When she was little, my grandmother often brought live chickens in a gunnysack to the shochet to be ritually slaughtered. She hated this task. The chickens would squawk and bite and fight to free themselves, like she was doing now, knowing that her liberation was no longer in this body. One time, she hit the sack on a nearby fence too many times, and killed the chickens on the way to their death.

“THE STICK! THE STICK! GET IT OUT!” She was getting more upset and I felt useless. I knew she was on the way to her death and I wanted to help her get there peacefully. She started banging her arms against the side rails of the bed.

I’ve got to help her, I thought, as Bubbeh’s decibel level increased to match her discomfort. She started shrieking “GET IT OUT!” repeatedly. “I can’t lie like this! Who put this STICK in the BED?!”

Ok…there’s a stick and it’s in the bed. I looked into her eyes and said, “I don’t know who put it there, Bubbeh, but I’ll get it out.”

I reached under her sheets, made sure she could feel my arm under her back, and pretended to pull a thick yardstick from her spine. “Ah, that’s better!” she sighed, and immediately calmed down. The impact was instant and she fell back asleep.

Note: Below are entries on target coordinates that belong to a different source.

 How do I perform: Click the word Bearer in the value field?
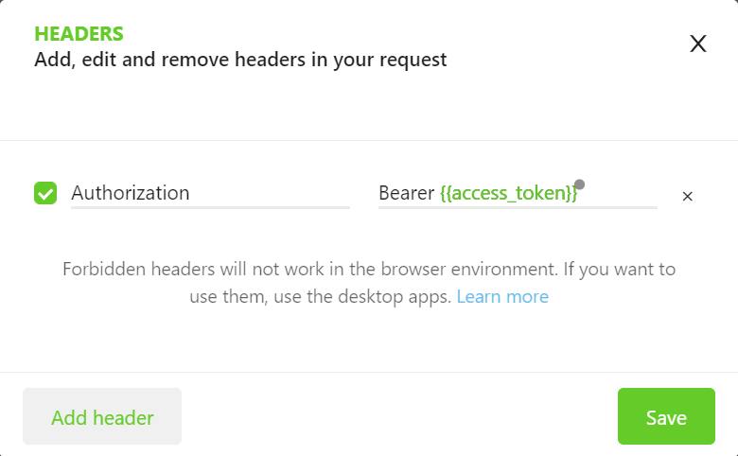[406, 193]
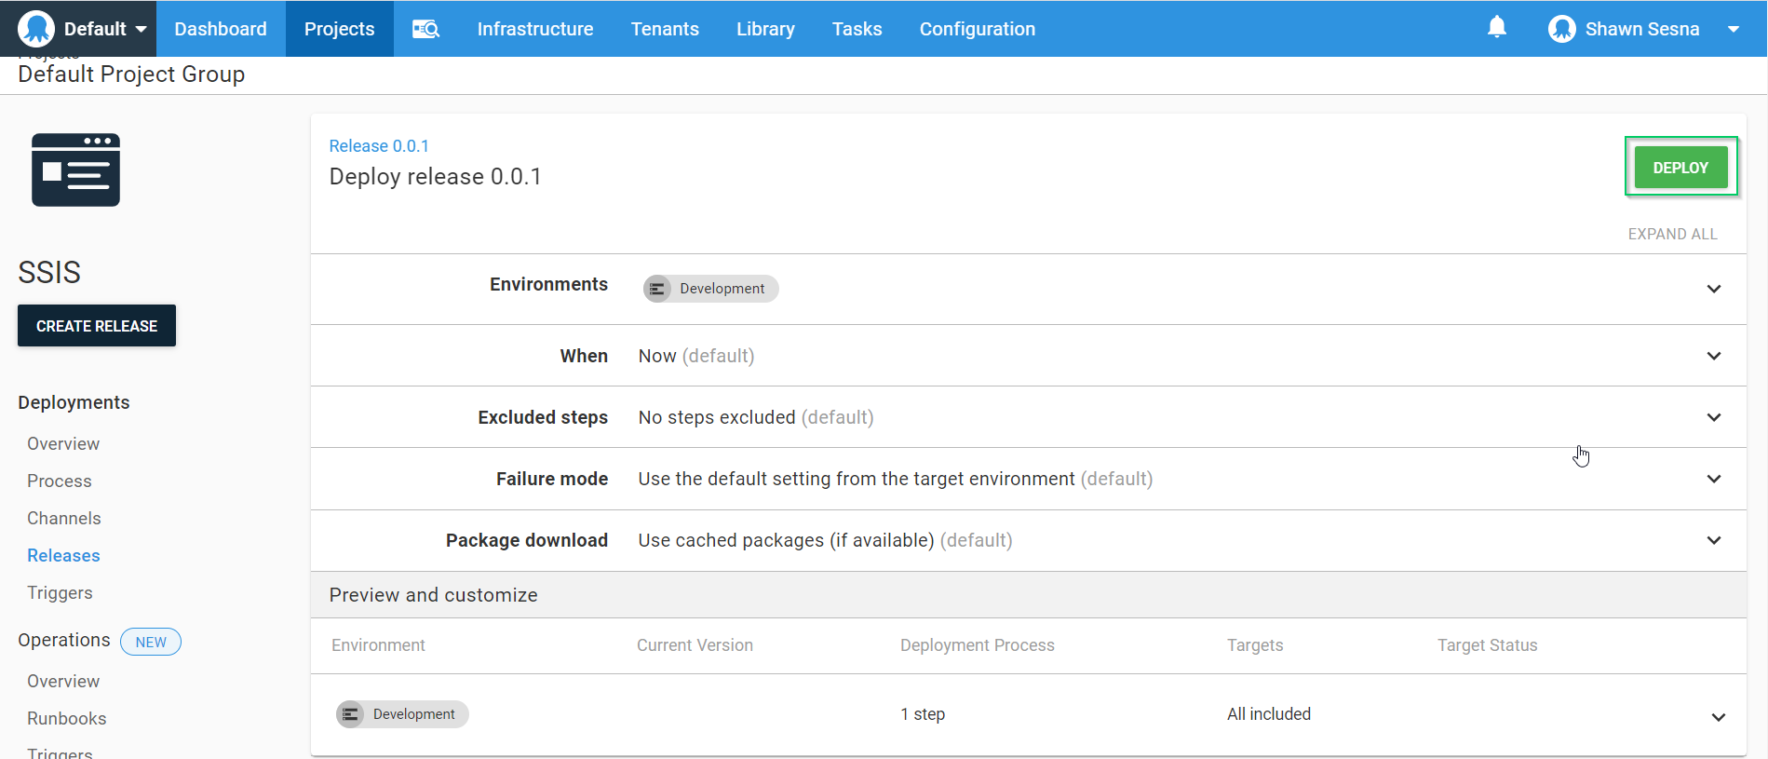The image size is (1768, 759).
Task: Expand the When section chevron
Action: tap(1713, 356)
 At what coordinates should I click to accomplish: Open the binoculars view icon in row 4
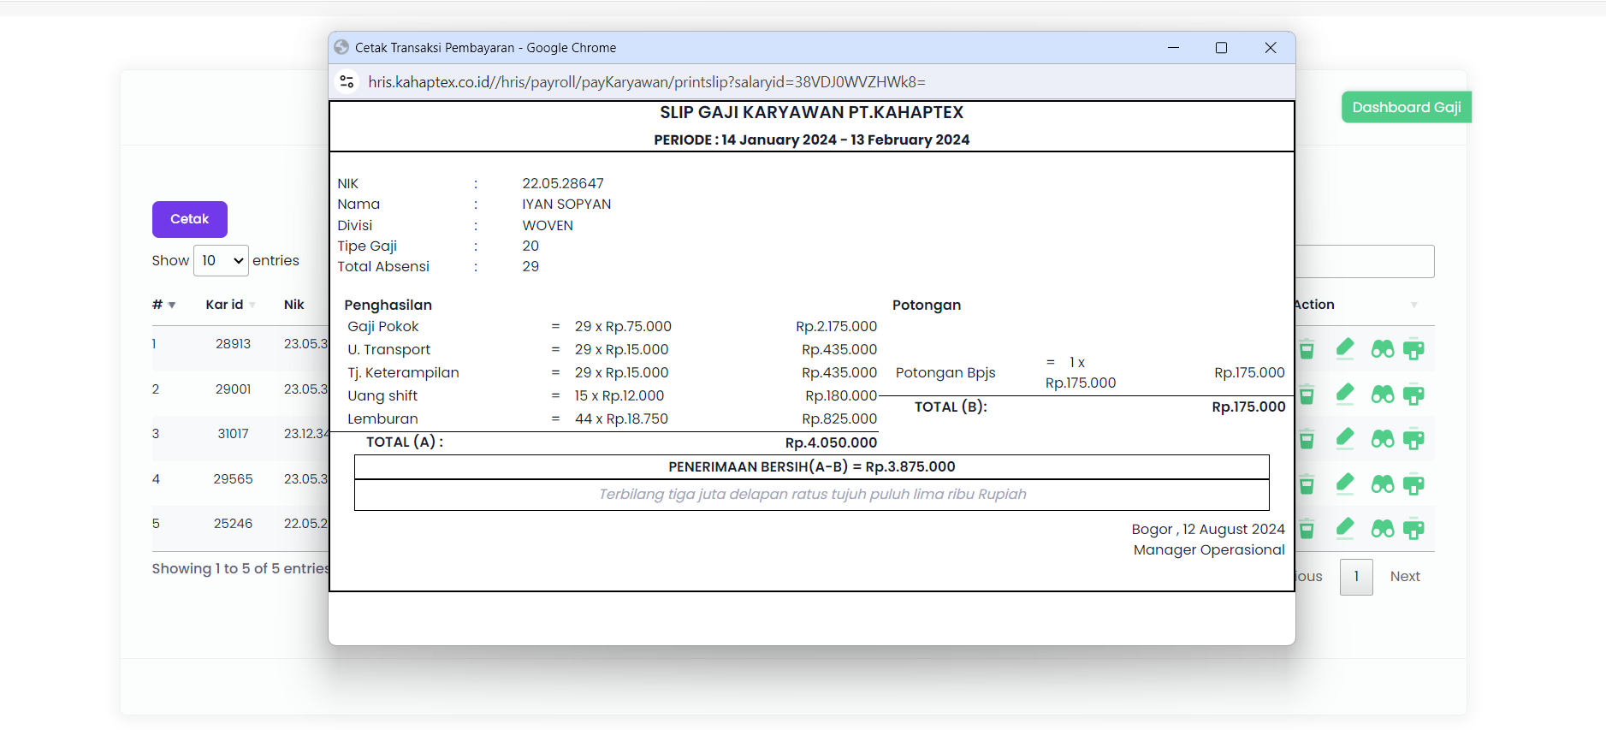(x=1382, y=484)
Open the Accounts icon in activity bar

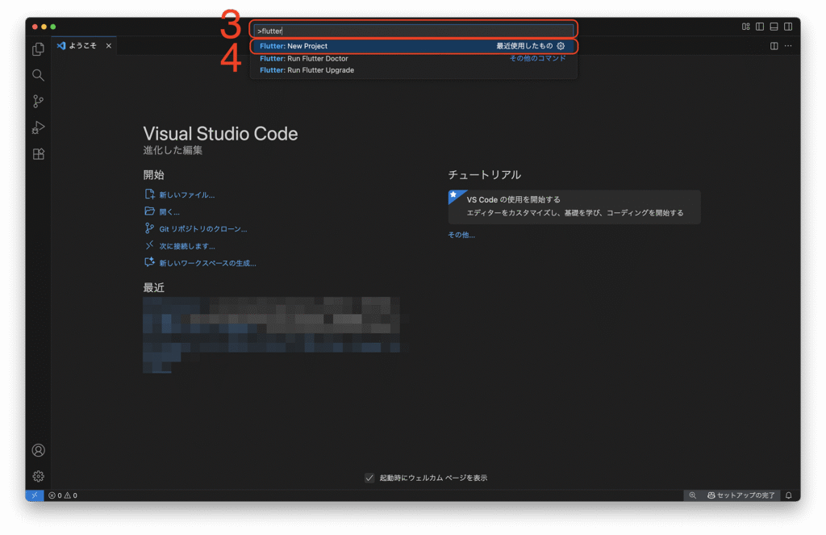pos(38,450)
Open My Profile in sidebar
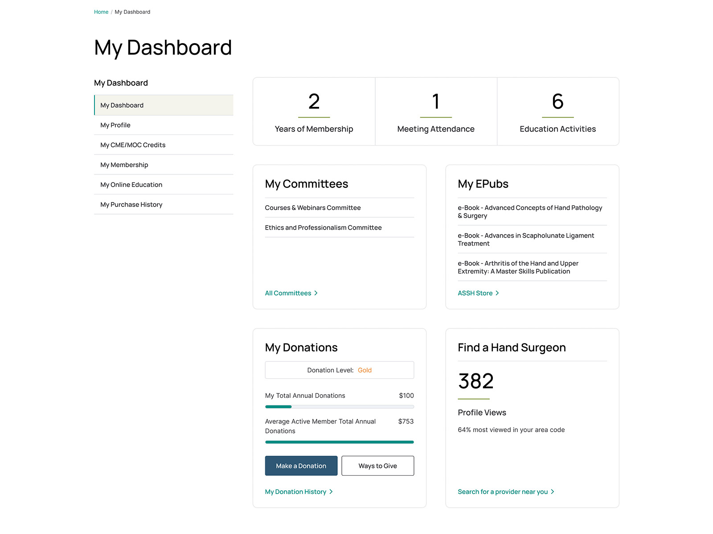713x534 pixels. click(x=115, y=125)
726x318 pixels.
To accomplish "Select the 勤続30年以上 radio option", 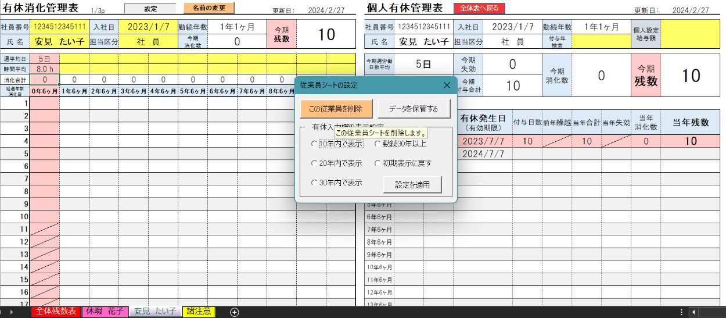I will click(x=378, y=144).
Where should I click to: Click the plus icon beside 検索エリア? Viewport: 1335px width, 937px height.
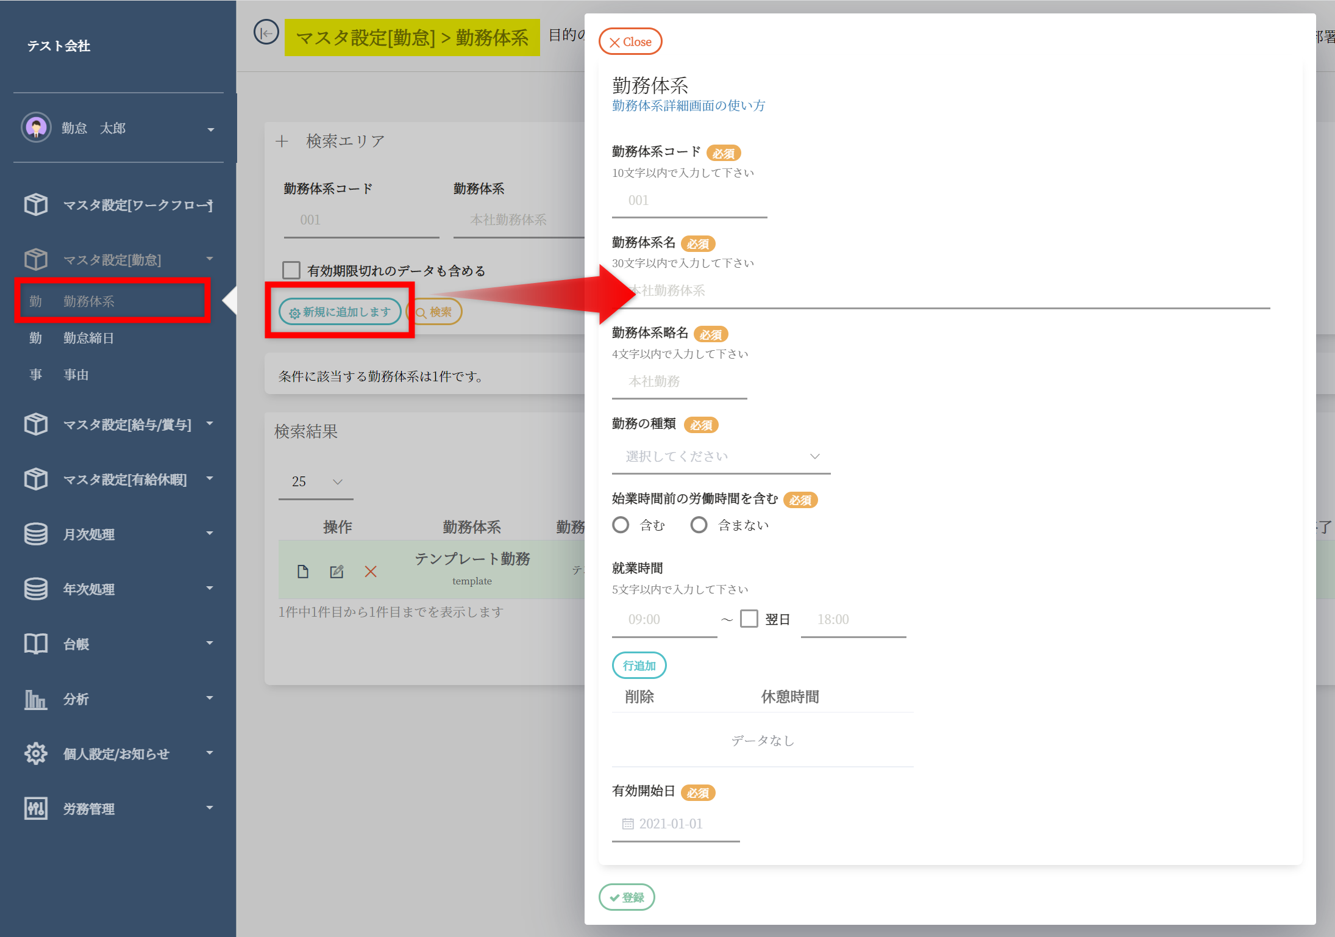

Wow, that was easy. I watched her sleep and whispered to her in the dark…I love you Bubbeh…I am going to miss you when you are gone…I know you love me…I’m here and it’s ok to go…it’s ok…. The tension in her jaw released.

In the months before she was hospitalized, I noticed flakes of my grandmother’s skin on the floor in front of the couch where she sat all day and all night. Her skin was visibly peeling away from her hands and feet—not the moist peel of sunburned skin renewing itself, but tough layers of life falling away, softening her to a former state. She became childlike in those last months and often blurted out “I love you” not only to family members but also to strangers. Even without her teeth, she looked beautiful to me. She knew that acknowledging death did not mean I was hastening it. She also knew that I heard her, and I’m still listening.